Si Brady Corbet se ocupa de auscultar la mala salud del siglo XXI, en «Obra sin autor» Florian Henckel von Dommersmarck hace lo propio con el XX. Vuelve a Alemania como si «The Tourist» no hubiera ocurrido nunca para explotar el filón de «La vida de los otros», de la que es una ampliación en el campo de batalla. Más de tres horas para contar que el arte es curativo pero también sirve para vengar a las víctimas de la Historia.

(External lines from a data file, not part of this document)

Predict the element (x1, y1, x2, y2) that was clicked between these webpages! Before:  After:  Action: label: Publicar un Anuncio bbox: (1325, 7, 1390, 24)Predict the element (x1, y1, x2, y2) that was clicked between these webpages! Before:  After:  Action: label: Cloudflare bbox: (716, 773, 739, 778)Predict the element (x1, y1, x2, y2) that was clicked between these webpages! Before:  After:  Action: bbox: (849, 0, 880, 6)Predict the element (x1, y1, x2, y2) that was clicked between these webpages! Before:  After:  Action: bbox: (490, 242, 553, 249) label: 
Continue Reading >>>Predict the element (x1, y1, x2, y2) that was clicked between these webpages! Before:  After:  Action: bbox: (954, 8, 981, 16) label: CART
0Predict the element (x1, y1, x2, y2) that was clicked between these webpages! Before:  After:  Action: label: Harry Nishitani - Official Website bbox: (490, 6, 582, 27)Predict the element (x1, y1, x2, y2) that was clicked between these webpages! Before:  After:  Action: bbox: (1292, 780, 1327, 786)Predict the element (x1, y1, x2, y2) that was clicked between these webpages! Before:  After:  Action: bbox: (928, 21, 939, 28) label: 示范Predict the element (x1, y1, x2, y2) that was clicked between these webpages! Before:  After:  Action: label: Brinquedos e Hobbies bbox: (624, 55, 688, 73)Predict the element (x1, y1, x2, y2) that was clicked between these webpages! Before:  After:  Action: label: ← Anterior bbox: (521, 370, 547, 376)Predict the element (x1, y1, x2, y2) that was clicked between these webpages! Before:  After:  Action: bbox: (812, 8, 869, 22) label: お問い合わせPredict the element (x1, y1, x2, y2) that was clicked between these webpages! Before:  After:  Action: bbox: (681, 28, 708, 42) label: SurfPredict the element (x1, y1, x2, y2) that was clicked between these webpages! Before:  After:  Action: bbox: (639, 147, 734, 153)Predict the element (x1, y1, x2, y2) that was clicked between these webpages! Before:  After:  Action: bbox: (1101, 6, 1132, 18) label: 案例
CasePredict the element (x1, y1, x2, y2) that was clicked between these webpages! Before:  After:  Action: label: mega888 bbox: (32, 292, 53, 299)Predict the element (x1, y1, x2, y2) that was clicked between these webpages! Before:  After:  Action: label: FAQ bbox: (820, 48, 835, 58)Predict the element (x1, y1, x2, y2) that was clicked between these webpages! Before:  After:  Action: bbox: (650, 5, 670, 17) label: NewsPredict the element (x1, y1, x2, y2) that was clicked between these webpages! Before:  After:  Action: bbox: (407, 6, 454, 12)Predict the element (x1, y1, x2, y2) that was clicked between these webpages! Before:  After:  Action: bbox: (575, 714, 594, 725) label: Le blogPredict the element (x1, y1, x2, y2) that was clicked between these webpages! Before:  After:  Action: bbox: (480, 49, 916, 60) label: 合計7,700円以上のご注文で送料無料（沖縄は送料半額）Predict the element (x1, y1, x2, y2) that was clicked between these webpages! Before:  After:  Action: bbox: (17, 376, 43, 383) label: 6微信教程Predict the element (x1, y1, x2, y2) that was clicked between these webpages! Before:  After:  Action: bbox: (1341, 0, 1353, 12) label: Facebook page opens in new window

Dos personajes van a cruzar sus destinos a lo largo de tres décadas, que abarcan desde el advenimiento del nazismo hasta el exorcismo público de la culpa teutona, pasando por la represión comunista en la RDA justo antes de la construcción del muro. Son, por supuesto, personajes antitéticos: el doctor Carl Seeband, un ginecólogo eminente que participó en la operación de esterilización y exterminio de los alemanes discapacitados o locos, y que se cambió al estalinismo en una jugada maestra del azar; y Kurt Barnert, joven artista que se enamora de la hija de Seeband, sin saber que su futuro suegro tuvo mucho que ver con el encierro y muerte de su amada tía.
Responsabilidad moral
Es materia de culebrón de primer orden que von Dommersmarck se toma muy en serio. El cine alemán sigue obsesionado con examinar su responsabilidad moral en la Historia europea, pero no puede decirse que la película añada nada nuevo a esa exploración. Es más, trivializa los temas que aborda con su villano mefistofélico, sus inconsistencias narrativas, sus gratuitos montajes musicales y, sobre todo, con su pobre discurso sobre la verdad del arte como reproducción de la realidad. Es curioso que la voz idealizada del pintor, que ha educado su sensibilidad con el lema de no apartar nunca la mirada, por muy horrible que fuera lo que tuviera delante, nunca adquiera una dimensión teórica más profunda, más allá de lanzar una colección de tópicos sobre el conflicto entre arte de vanguardia y pintura figurativa, de hacer una crítica a la censura de los totalitarismos, o de sucumbir a un remedo sobrenatural del «Blow Up» de Antonioni. El título en español de la película resume perfectamente su escaso vuelo conceptual.